» **Work instructions**
All that is wanted is a word-for-word copy of the line with "For every named" and every line after it in the data below.

» **Given entries**
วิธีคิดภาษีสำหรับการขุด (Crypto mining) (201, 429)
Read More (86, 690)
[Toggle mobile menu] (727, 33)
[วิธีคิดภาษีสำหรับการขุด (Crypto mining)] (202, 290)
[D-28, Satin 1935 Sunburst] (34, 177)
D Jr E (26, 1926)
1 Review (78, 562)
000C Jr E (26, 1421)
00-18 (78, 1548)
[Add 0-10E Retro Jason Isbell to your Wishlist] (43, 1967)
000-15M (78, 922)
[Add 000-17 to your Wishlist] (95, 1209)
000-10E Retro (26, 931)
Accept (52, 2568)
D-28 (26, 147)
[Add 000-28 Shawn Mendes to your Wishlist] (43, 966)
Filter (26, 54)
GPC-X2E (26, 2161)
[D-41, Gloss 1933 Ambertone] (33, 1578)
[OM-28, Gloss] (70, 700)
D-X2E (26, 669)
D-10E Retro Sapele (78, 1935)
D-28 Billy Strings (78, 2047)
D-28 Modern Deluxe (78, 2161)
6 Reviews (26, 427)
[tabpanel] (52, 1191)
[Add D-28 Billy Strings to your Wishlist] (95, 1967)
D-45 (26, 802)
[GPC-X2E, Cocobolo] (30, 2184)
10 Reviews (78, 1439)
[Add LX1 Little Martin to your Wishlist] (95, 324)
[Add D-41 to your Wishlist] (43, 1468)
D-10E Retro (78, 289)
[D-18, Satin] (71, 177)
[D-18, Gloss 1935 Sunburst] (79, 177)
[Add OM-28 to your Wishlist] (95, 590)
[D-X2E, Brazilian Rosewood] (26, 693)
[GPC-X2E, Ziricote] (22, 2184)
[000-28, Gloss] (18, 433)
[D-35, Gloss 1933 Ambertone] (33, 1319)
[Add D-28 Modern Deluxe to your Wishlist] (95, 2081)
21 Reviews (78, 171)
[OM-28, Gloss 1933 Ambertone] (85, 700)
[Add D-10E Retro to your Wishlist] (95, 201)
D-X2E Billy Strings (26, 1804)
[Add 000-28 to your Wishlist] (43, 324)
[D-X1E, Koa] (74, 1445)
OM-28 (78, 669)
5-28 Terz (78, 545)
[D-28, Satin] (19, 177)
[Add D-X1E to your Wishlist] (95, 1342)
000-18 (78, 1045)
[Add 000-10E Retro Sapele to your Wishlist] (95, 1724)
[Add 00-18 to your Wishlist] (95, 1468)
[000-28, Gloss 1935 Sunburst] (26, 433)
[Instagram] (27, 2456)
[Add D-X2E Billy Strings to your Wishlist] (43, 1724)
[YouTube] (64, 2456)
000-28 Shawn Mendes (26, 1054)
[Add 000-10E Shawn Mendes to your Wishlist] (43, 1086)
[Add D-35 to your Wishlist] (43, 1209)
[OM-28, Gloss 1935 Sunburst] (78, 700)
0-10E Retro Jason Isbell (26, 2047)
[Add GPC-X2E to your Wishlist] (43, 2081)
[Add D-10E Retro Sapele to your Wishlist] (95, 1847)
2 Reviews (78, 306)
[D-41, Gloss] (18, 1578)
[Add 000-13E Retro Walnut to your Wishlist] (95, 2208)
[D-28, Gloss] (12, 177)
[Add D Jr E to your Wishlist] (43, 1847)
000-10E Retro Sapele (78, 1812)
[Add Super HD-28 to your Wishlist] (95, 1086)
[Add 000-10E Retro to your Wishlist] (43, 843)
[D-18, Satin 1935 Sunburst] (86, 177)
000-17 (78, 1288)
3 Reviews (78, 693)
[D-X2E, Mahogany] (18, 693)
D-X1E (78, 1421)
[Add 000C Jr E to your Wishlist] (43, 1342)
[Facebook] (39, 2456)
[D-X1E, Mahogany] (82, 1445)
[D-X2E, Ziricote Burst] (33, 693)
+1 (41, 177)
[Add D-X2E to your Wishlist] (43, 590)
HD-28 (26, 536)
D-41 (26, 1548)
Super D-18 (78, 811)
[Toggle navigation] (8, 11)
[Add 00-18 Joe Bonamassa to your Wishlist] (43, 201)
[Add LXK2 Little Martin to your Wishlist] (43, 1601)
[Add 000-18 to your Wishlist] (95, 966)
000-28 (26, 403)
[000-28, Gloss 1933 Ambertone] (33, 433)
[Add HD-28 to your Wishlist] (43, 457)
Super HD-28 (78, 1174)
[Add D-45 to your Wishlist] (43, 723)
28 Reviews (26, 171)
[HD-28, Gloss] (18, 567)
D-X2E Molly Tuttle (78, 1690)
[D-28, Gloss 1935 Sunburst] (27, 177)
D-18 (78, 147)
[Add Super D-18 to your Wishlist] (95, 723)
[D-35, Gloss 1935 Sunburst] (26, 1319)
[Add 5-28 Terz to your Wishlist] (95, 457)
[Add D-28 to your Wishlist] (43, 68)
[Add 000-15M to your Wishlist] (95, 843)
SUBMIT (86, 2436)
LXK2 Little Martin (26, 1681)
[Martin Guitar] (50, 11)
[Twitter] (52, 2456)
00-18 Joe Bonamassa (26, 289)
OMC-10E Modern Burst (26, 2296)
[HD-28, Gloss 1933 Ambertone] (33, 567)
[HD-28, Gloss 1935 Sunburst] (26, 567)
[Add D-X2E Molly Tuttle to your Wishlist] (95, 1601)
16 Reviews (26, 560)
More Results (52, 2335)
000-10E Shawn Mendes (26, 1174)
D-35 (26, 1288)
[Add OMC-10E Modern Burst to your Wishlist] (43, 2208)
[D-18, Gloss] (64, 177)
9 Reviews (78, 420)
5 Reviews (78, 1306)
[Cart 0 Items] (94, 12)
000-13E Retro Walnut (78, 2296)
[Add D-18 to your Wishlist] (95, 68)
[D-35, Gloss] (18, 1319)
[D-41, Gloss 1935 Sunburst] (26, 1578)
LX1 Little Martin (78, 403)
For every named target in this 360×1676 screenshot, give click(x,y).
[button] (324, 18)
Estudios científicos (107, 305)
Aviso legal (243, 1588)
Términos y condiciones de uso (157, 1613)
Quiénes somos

» **Reply to the task**
For every named target in this 360×1676 screenshot, give click(x,y).
[button] (324, 18)
Estudios científicos (107, 305)
Aviso legal (243, 1588)
Términos y condiciones de uso (157, 1613)
Quiénes somos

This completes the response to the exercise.